Alémpoker preçocoletar amostras sanguíneas, o objetivo também foi auxiliar no trabalhopoker preçoreparação e direito à memória. Foi dada aos familiares a opçãopoker preçoacompanhar todo o processo, e cada caso é analisado isoladamente para garantir isonomia às vítimas. Na entrega da primeira leva, o coordenador-técnico do grupopoker preçoPerus foi acompanhadopoker preçoum representante das famílias, Helder Nasser - sobrinhopoker preçoEdgar Aquino Duarte, desaparecido há 45 anos.

"Os procedimentos periciais que realizamos seguem rígidos princípios técnicos, científicos, legais, éticos e humanitários. Esse conjuntopoker preçopráticas rendeu frutos, como a aproximaçãopoker preçofamiliares que estavam afastados e desesperançosos, que acreditarampoker preçonosso compromisso", complementa.

A primeira remessa analisada resultou na identificaçãopoker preçoDimas Casemiro, desaparecido oficialmente havia 47 anos. Em agostopoker preço2018, a família conseguiu sepultá-lo, no interiorpoker preçoSão Paulo. O coordenador-técnico do grupopoker preçoPerus informou à BBC News Brasil que outro envio está previsto para a segunda quinzenapoker preçodezembro, totalizando maispoker preço500 amostras.

'A incerteza das atividades é corriqueira'

As 250 amostras só puderam ser enviadas para a Europa por meiopoker preçoapoio parlamentar. A verba anual destinada pelo governo à Comissão Especial sobre Mortos e Desaparecidos Políticos, que supervisiona os trabalhospoker preçoPerus, girapoker preçotornopoker preçoR$200 mil - recurso que mal supre suas tarefas mais básicas. Por ano, o orçamento anual da comissão precisa do repassepoker preçoemendaspoker preçocongressistas para ser composto.

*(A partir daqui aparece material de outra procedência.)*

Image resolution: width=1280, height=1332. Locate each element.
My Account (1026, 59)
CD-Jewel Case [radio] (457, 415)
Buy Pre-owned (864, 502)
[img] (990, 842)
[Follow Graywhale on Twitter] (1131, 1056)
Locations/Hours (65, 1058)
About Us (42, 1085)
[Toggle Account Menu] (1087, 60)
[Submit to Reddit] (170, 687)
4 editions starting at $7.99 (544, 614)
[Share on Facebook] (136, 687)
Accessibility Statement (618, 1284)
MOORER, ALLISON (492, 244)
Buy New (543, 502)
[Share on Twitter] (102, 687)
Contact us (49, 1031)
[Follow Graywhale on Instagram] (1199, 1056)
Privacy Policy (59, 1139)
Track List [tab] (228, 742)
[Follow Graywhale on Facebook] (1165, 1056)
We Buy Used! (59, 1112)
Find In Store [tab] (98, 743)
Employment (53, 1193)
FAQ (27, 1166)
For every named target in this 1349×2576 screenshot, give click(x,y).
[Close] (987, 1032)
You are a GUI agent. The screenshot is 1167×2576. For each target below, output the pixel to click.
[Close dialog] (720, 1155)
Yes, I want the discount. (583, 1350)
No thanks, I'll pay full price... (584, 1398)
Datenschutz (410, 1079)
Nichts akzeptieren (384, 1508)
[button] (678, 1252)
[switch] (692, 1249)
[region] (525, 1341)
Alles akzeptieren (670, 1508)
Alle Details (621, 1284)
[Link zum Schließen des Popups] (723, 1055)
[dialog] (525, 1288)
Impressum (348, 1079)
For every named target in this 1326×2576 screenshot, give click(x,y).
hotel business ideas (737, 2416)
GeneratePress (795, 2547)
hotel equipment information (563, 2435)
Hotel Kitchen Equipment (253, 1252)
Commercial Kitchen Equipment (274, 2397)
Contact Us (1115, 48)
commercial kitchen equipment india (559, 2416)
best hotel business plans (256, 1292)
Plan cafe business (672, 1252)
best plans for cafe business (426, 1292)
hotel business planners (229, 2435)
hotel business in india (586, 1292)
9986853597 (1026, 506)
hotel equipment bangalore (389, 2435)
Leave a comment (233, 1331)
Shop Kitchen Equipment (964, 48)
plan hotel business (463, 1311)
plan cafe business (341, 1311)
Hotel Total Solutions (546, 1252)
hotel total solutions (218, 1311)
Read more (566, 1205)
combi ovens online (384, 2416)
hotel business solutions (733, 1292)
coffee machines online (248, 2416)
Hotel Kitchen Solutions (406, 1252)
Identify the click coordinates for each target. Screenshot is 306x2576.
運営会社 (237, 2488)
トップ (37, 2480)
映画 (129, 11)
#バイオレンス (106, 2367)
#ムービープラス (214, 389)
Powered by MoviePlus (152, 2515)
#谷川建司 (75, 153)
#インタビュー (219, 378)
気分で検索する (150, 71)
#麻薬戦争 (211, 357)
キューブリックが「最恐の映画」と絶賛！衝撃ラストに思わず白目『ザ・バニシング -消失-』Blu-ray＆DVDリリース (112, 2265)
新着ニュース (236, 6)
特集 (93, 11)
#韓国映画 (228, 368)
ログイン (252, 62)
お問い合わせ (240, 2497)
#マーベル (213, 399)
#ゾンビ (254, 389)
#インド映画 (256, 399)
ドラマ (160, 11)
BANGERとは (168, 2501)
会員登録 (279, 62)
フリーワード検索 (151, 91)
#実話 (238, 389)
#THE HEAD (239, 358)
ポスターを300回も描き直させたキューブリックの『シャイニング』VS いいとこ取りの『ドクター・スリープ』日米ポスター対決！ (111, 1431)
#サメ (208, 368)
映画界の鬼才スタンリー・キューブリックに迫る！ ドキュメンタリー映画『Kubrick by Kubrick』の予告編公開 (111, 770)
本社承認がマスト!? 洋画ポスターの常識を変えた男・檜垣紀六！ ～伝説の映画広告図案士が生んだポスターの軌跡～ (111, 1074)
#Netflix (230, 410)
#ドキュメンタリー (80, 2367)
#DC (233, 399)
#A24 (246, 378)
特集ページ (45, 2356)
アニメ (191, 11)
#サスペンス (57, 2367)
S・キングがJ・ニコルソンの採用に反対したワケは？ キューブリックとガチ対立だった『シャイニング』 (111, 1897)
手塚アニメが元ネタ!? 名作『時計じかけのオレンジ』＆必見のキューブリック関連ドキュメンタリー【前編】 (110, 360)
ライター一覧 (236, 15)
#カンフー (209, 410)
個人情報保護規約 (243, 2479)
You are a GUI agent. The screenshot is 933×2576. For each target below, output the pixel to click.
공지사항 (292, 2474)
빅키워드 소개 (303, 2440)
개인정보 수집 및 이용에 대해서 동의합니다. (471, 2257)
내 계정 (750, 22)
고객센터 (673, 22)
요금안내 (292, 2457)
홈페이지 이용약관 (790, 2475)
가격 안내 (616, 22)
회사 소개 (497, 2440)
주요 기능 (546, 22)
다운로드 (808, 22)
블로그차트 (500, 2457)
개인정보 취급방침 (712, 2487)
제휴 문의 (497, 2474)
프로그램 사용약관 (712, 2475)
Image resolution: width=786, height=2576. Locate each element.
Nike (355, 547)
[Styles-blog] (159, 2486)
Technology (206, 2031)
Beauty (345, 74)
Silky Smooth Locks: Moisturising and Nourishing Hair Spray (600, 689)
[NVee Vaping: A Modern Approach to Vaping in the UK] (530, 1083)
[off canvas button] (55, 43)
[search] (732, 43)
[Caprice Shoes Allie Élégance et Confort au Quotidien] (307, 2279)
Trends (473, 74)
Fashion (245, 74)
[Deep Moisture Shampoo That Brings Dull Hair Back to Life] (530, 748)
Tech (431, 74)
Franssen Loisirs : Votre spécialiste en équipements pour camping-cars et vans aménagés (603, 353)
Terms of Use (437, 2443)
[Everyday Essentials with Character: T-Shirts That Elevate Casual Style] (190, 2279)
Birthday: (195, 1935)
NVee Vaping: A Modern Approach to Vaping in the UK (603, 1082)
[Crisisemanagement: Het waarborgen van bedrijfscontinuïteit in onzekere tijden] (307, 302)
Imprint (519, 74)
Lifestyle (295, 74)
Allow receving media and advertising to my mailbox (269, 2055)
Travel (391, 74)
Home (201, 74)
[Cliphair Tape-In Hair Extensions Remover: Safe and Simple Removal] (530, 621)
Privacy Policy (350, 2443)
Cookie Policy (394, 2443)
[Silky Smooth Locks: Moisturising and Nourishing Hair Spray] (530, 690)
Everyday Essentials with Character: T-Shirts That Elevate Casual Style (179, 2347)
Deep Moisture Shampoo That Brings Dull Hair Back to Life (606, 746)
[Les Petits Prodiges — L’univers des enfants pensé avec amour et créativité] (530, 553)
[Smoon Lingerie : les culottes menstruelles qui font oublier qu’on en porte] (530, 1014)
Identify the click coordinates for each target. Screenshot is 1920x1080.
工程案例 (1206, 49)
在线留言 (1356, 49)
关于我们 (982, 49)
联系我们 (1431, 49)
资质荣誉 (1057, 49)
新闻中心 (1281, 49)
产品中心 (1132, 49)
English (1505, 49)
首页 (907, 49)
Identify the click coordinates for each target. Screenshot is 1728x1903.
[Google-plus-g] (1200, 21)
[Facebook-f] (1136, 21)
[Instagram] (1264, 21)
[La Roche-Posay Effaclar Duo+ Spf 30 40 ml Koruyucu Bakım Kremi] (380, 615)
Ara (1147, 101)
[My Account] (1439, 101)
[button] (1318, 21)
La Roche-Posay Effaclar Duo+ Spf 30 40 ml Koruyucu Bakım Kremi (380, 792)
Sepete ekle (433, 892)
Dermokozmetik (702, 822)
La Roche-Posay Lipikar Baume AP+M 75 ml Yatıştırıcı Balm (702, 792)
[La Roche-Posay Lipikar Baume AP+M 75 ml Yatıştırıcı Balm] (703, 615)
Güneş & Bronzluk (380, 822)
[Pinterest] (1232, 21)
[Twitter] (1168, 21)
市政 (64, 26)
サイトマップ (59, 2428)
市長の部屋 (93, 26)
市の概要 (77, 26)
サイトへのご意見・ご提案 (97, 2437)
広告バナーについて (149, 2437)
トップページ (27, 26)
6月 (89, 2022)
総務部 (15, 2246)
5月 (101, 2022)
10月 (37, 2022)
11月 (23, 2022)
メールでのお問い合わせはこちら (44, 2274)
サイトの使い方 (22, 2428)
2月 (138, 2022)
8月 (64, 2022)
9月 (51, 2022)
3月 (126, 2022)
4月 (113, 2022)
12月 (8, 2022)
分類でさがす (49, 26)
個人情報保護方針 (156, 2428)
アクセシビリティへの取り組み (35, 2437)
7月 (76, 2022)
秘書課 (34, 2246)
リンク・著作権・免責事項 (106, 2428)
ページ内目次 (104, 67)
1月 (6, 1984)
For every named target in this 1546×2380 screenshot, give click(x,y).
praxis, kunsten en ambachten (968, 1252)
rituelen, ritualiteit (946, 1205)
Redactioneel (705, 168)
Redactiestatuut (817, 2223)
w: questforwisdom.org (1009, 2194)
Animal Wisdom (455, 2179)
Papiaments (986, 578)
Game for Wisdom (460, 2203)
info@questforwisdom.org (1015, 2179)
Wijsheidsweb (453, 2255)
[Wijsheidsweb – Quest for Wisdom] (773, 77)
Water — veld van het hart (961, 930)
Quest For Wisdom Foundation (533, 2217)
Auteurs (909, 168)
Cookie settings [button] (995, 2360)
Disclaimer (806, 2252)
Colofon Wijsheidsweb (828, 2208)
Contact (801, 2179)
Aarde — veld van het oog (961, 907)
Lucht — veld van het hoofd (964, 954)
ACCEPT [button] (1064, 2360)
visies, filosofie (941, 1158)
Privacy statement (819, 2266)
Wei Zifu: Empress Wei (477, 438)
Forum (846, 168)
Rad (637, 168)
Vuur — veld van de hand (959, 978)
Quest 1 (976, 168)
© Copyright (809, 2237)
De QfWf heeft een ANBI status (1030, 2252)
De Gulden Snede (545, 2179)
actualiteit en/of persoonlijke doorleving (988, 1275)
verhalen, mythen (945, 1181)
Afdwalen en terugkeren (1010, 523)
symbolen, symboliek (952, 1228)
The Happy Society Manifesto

"Em geral, precisamospoker preçoalgo como R$ 1,5 milhão para manutençãopoker preçoequipe e das atividades conduzidas - como o Grupopoker preçoTrabalhopoker preçoPerus, alémpoker preçoprofissionais que investigam violações e desaparecimentos no Riopoker preçoJaneiro e também no Norte, por conta da guerrilha do Araguaia", explica a procuradora da República e presidente da comissão, Eugênia Augusta Gonzaga.

Boa parte dos recursos entre 2017 e 2018 foram garantidos por meiopoker preçorepasses feitos pela deputada Luiza Erundina (PSOL-SP). Mas há obstáculos políticos e financeiros.

Em 2017, houve suspensão temporária do enviopoker preçoverbas para o Centropoker preçoPesquisapoker preçoAntropologia e Arqueologia Forense (CAAF), criado para a análise das ossadaspoker preçoPerus na Universidade Federalpoker preçoSão Paulo (Unifesp).

A comissão especial também teve problemas com repasses. "A incerteza quanto às nossas atividades é corriqueira. É possível que o Executivo atue para nos desmobilizar. Mas a existência e a dotação orçamentária da comissão são garantidas por lei, a mesma que criou a comissão durantepoker preço1995. Então, se quiserem encerrar nossas atividades, precisarão revogar a lei", conclui Gonzaga.